Standard RL methods typically use either explicit or implicit regularization of the policy towards the behaviour distribution or a single-step world model learned from the offline dataset. While these methods help to mitigate distribution shift, PGD offers a solution to the compounding error problem in offline RL.
PGD is a trajectory-level diffusion model trained on an offline dataset to approximate the behaviour distribution. By incorporating guidance from the target policy during the denoising process, PGD can steer trajectory sampling towards the target distribution, creating a behavior-regularized target distribution. It excludes behaviour policy guidance and focuses solely on target policy guidance. PGD introduces guidance coefficients to control the strength of the guidance, it also applies a cosine guidance schedule and stabilization techniques to enhance guidance stability and reduce dynamic error.
The researchers found that agents trained with synthetic experience using PGD outperformed those trained on unguided synthetic data or directly on the offline dataset. By tuning the guidance coefficient, PGD ensured that trajectory likelihood increased monotonically under each target policy as the coefficient increased.
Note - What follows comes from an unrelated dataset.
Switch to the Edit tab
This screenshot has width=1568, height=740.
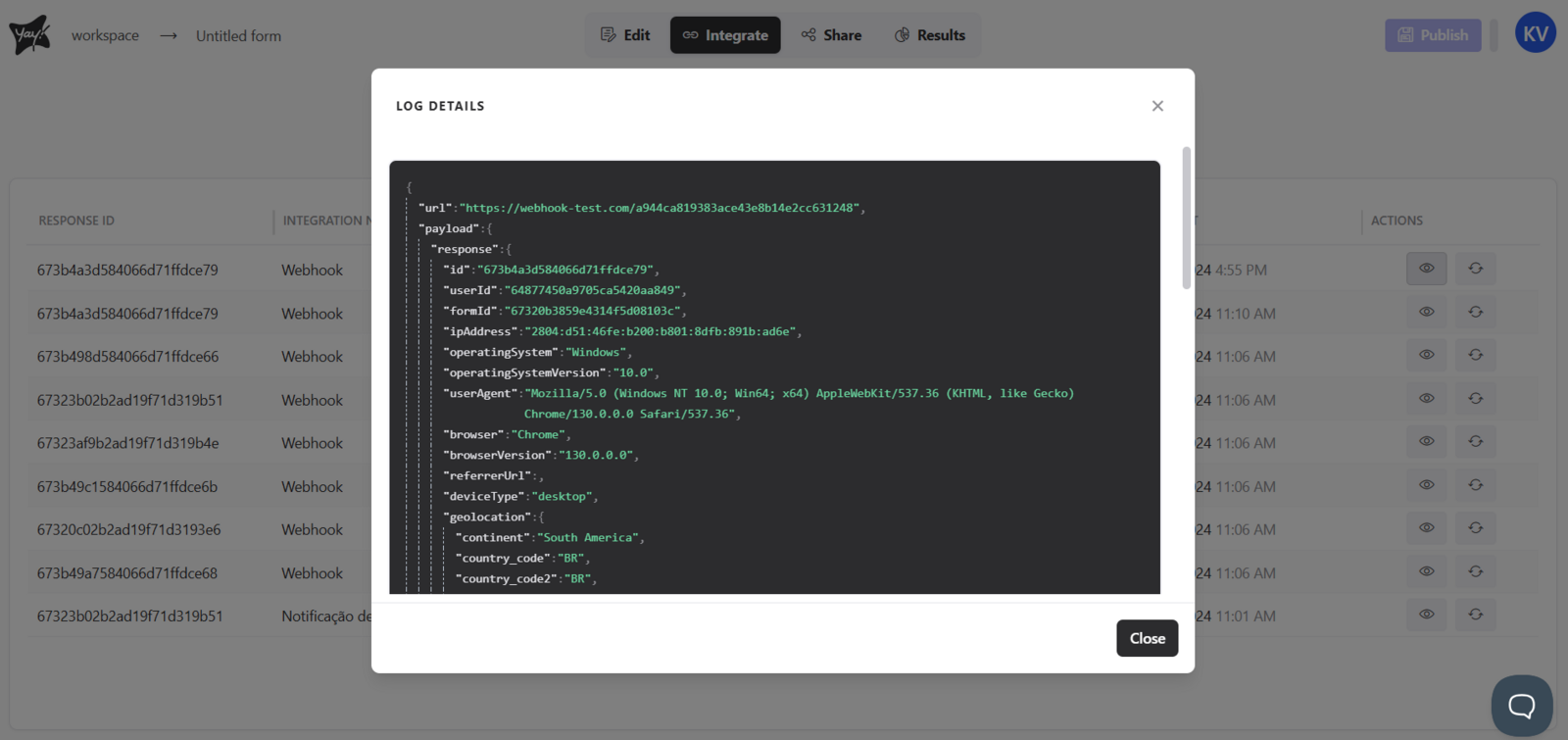pos(625,35)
Despite sampling high-likelihood actions, PGD maintained a low error rate compared to an autoregressive world model (PETS). Its robustness to different target policies was highlighted, along with its potential as an RL method enhancement.
In conclusion, the researchers presented PGD as a controllable method for synthetic trajectory generation in offline RL that potentially outperforms other methods like PETS. It offers improvements in downstream agent performance across diverse environments and behavior policies. By addressing out-of-sample issues, PGD may lay the groundwork for the development of less conservative algorithms in offline RL.